P5-12-01: Aromatase Inhibitor Specific Metastasis Is Driven by the Steroid Receptor Coactivator SRC-1.

Abstract

Abstract Aromatase Inhibitors are currently one of the most promising therapies of estrogen-receptor positive breast cancer in postmenopausal women. Even though many women initially respond to the treatment, approximately 30–40% will acquire resistance and relapse within 5 years. The mechanisms involved in the development of resistance to AIs however are poorly understood as long term follow up is only now becoming available.
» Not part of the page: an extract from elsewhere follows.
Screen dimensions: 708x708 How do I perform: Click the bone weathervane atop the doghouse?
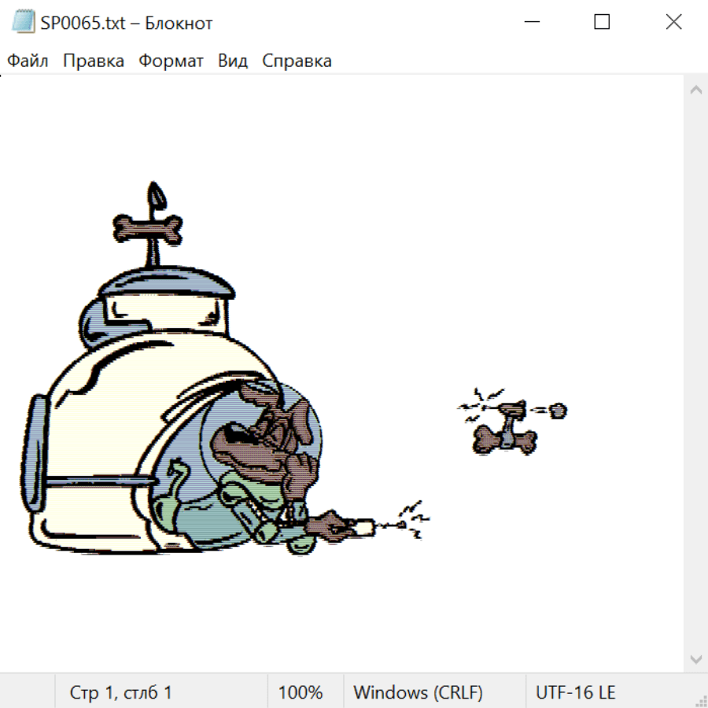pos(149,227)
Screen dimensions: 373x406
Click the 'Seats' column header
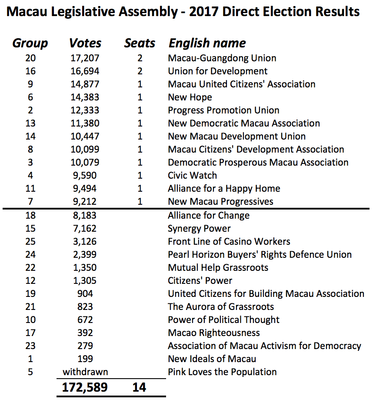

To investigate the mechanisms involved in AI-specific tumour recurrence, we generated a cell line resistant to the AI Letrozole (LetR) and examined a cohort of endocrine treated breast cancer patients (n=150). In patients treated with a first-line AI (n=89), we found that hormone receptor switching between the primary tumour and the resistant metastasis was a common feature of disease recurrence. More so, this switch accompanied the development of a phenotype displaying an increase in migratory capacity and loss of organisation. Both the resistant cell model and AI resistant tumour samples expressed high levels of the steroid receptor coactivator SRC-1. We also found that the interaction between SRC-1 and the transcription factor Ets2 was involved in the regulation of Myc and MMP9 expression and that SRC-1 was required for the aggressive AI resistant phenotype. Expression of SRC-1 in the primary and/or recurrent tumour associated with poor disease free survival (p=0.01, n=89) in the AI treated population. A significant coassociation between SRC-1 and Ets2 in the nucleus of the recurrent tissue compared with the matched primary tumour was also observed (p=0.0004, n=3). These data describe a novel signaling mechanism of AI-specific metastatic progression where SRC-1 utilizes Ets2 to promote de-differentiation and migration to drive disease progression. Citation Information: Cancer Res 2011;71(24 Suppl):Abstract nr P5-12-01.